All of this is most annoying when the pest is someone you hardly know, wanting advice without paying for it, but families can be almost as bad. I spent ages on the phone to my cousin over the weekend, alternating between telling him I couldn't advise him and listening to his rambling account of his evil landlord's latest misdeeds. Of course, when I finally relented and agreed to look through the paperwork with him - on a strictly informal basis, mind! - it was obvious he'd inadvertently told me a complete load of rubbish and the situation was entirely different to the one he'd described.

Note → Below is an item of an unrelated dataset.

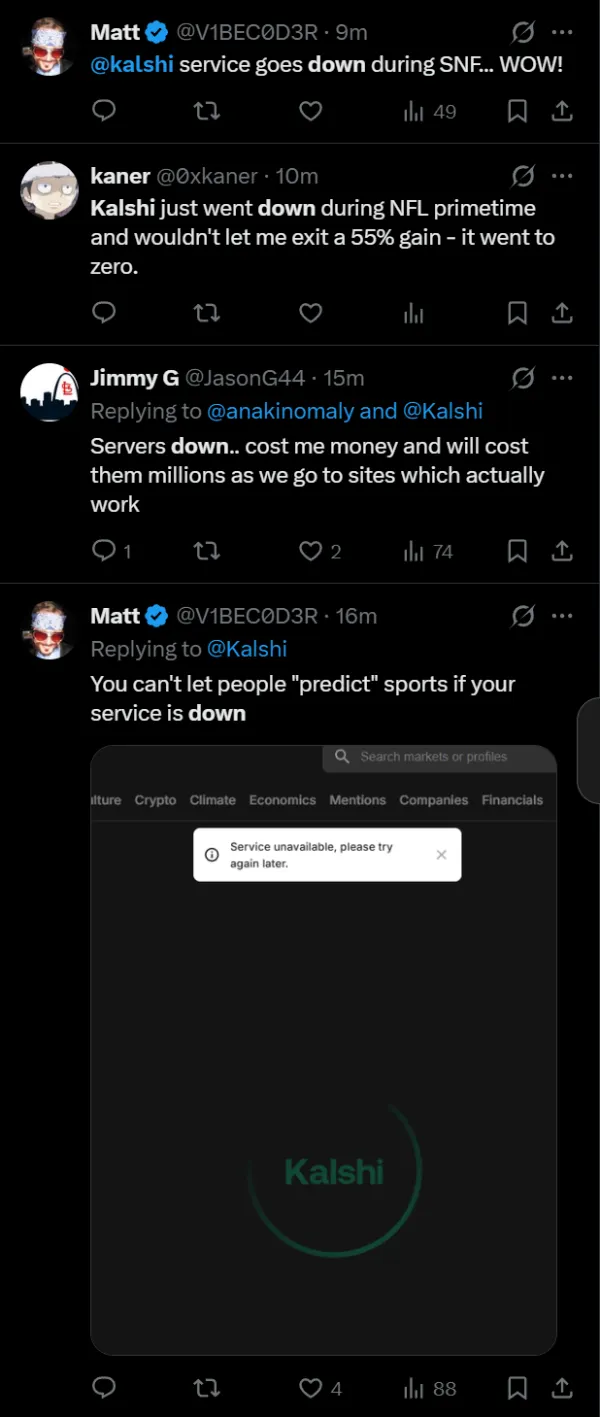Bookmark Matt's tweet with Kalshi image
600x1417 pixels.
point(517,1388)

It's not just lawyers who have to put up with this kind of thing. My mother used to be a nurse and was constantly being pestered by people for advice. She got so fed up with it that she told people she'd just met that she worked in the sock department for Bhs. I think I might have to come up with a similar lie...

Tuesday, 7 August 2007

Client Care

Those of us whose practice areas demand that we go to court on an almost daily basis spend a fair amount of time dealing with clients. This is, to say the least, a mixed blessing. Some of them are lovely, though they are few and far between. Others, most in fact, are pleasant enough to deal with, even if you wouldn't necessarily choose to spend any more time than necessary with them. A small but significant minority are just horrible. For the uninitiated, ways in which clients can fall into this category include:

1. Smelling
2. Moaning and complaining about things you have no power to do anything about (often something going on in prison) then getting annoyed when you can't fix it
3. Arguing with everything you say
4.Trying to justify what they've done in a really inappropriate way which often includes racist, sexist and/or homophobic comments

Numbers 1 and 4 applied to today's client. Like many people with appalling personal hygiene, he kept insisting on shaking mine and my solicitor's hands (over the last few years, I've noticed that the more a client smells, the more likely they are to want to shake your hand). A good way around this is to constantly carry as many papers and books as possible but today that made the situation even worse. When he held out his hand I indicated my pile of books and gave what I hoped was a rueful "would if I could" look. In response, he leaned in and gave me a smacker on the cheek. It was so sudden and unexpected, I never stood a chance. They never warned me about this on the BVC...

Friday, 13 July 2007

Farewell to wigs

The inevitable has happened and the wig is to be abolished, at least in civil and family cases. As of January 1st 2008 only judges sitting in criminal courts will have to wear the wig and traditional gown. Civil and family judges will wear a simple, zip-up (yuck!) gown instead. I've said it before and I'll say it again, I think this is a mistake. Newly appointed civil and family judges, who won't need their new gear very long, are advised to save themselves a few pennies and shop around.

Wednesday, 11 July 2007


China has executed Zheng Xiaoyu, former head of their Food and Drug Asociation, for accepting bribes to approve untested drugs. Although the consequences of what he did were tragic (at least 10 people died after taking a fake drug) the sentence is shocking and ought to be condemned. Even more horrifying was Tehran's confirmation that a man has been stoned to death for adultery. It's hard to imagine a more unpleasant method of execution, or a "crime" less deserving of it. Whatever the failings of our own justice system, I for one am very pleased to live in a country that doesn't have the death penalty.

Save our hedgehogs!

Great Yarmouth Magistrates Court is currently home to a high-profile case involving the heroic prosecution of a merciless hedgehog-slayer. Whilst the police, the RSPCA and the HSE were too lazy and uncaring to prosecute this 63-year old fiend for the heinous crime of trying to do his job, Defra had no such wimpish qualms. Some bleeding-heart liberals will no doubt argue that prosecuting Mr Whiley is over the top and that, although rat poison is a dangerous substance whose unintended victims are often cuter that its intended prey, this could all have been sorted out without the need to spend thousands of pounds from the public purse pursuing the matter through the courts. I'm not fooled though. Throw the book at him, I say! If only other goverment departments put taxpayers' money to such excellent use.